> [What is being asked]
Somewhere below is a line with "This screenshot has width=698, height=468." and, later, a line with "Open Joel G."; repeat those two lines and all the lines between them, exactly as they are.

> [Exercise materials]
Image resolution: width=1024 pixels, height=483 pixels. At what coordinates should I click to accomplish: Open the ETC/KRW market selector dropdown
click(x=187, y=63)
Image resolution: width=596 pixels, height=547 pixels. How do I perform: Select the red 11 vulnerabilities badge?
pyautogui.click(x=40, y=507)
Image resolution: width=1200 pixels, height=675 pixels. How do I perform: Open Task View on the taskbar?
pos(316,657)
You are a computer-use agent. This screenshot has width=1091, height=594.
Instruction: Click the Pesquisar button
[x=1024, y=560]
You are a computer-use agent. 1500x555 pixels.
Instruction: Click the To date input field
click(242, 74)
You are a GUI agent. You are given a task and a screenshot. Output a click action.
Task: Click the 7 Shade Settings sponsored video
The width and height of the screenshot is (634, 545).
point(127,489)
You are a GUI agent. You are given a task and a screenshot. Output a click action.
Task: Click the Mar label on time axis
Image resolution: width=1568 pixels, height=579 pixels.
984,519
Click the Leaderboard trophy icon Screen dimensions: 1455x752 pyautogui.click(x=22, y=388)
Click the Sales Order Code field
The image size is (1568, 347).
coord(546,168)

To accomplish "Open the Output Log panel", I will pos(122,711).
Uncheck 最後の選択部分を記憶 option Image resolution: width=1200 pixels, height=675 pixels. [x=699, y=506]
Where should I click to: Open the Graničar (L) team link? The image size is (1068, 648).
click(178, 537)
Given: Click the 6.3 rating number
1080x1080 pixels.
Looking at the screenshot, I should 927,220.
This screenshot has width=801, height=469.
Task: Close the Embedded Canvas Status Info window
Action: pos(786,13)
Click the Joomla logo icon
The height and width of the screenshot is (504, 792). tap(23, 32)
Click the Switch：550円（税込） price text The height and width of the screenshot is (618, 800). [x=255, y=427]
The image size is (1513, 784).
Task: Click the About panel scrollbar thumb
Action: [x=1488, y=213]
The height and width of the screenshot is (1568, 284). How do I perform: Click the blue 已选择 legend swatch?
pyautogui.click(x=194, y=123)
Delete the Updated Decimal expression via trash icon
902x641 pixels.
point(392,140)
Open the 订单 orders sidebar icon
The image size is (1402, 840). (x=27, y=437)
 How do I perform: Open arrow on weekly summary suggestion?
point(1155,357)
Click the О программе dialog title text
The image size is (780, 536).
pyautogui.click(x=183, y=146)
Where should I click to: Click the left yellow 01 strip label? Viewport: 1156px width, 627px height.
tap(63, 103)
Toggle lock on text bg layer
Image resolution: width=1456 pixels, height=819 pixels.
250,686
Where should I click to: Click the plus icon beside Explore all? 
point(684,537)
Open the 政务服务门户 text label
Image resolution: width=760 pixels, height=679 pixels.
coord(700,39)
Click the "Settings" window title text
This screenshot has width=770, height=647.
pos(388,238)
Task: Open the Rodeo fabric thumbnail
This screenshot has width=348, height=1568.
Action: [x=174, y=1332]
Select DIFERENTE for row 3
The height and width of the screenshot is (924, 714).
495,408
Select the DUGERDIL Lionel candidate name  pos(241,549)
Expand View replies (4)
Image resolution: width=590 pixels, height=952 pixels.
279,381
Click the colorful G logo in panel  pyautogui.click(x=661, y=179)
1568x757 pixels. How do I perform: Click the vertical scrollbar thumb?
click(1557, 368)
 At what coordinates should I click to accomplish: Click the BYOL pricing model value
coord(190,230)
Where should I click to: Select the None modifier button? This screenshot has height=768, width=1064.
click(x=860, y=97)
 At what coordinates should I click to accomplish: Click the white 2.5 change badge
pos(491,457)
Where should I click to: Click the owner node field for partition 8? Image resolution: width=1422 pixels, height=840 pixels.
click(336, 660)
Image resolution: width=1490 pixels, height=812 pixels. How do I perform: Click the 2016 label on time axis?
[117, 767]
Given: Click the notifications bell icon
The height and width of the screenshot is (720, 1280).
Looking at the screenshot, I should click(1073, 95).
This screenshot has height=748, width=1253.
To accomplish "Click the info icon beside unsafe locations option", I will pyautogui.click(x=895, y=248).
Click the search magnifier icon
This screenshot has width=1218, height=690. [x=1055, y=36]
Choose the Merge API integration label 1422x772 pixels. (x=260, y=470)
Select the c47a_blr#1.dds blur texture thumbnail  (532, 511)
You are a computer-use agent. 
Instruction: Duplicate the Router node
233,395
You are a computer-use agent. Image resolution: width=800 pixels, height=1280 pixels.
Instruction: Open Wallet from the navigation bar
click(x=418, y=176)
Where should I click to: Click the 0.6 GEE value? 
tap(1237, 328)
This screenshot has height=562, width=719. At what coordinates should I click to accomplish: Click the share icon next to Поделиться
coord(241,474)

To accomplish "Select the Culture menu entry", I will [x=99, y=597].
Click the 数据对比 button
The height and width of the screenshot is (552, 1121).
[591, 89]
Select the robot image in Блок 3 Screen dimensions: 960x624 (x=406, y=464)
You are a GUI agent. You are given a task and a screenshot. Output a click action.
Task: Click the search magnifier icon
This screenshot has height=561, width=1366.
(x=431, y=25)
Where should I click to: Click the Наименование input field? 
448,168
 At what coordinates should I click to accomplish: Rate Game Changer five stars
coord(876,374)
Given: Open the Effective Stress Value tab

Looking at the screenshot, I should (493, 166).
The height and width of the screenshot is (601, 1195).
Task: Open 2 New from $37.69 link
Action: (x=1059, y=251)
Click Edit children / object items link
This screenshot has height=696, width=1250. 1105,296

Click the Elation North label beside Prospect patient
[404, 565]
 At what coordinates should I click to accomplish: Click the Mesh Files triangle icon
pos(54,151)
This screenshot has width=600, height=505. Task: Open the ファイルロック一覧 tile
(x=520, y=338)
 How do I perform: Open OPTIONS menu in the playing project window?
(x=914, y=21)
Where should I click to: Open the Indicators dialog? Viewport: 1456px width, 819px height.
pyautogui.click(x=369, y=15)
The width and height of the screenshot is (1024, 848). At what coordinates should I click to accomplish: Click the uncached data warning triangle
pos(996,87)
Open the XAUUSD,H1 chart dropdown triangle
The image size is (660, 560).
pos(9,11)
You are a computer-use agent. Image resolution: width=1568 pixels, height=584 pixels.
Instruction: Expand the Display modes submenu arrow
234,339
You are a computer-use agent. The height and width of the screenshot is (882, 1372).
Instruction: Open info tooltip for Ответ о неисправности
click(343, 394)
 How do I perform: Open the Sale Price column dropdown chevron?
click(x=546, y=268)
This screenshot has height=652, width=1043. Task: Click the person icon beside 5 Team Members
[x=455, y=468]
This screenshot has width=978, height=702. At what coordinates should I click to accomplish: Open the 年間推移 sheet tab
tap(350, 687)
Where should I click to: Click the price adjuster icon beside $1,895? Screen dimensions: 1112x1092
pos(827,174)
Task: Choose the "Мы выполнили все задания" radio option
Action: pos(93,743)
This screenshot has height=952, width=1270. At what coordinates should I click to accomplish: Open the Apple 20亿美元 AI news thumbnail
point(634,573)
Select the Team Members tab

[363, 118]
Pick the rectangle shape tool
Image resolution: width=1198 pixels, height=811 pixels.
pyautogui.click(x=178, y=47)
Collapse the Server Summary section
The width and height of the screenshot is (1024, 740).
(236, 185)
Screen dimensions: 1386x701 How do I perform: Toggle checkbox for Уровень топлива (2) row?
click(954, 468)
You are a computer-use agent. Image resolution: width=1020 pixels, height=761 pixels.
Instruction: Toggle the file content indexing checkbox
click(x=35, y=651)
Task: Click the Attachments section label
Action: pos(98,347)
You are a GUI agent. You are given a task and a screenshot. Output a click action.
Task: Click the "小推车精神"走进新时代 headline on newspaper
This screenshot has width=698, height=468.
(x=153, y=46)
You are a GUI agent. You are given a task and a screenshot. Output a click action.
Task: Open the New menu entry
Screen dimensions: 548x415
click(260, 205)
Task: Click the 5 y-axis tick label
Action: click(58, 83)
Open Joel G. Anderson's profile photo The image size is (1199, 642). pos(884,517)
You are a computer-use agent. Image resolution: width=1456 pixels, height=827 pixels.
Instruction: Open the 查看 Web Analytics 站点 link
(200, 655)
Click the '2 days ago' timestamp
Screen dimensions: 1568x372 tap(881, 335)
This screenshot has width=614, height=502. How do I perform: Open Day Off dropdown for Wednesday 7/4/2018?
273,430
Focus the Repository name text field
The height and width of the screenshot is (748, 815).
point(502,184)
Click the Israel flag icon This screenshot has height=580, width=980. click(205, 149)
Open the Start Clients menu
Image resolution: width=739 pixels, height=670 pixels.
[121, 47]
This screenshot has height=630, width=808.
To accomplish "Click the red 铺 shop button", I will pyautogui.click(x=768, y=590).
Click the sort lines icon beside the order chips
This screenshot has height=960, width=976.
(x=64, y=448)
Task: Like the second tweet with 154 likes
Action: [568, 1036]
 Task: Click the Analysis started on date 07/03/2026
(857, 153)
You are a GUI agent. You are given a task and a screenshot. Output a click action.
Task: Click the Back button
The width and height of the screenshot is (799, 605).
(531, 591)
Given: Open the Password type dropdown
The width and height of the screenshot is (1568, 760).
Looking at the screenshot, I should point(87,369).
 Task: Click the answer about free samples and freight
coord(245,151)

> [Answer box]
This screenshot has width=698, height=468.
(x=153, y=46)
You are a GUI agent. You are given a task and a screenshot. Output a click action.
Task: Open the New menu entry
Screen dimensions: 548x415
click(260, 205)
Task: Click the 5 y-axis tick label
Action: click(58, 83)
Open Joel G. Anderson's profile photo The image size is (1199, 642). pos(884,517)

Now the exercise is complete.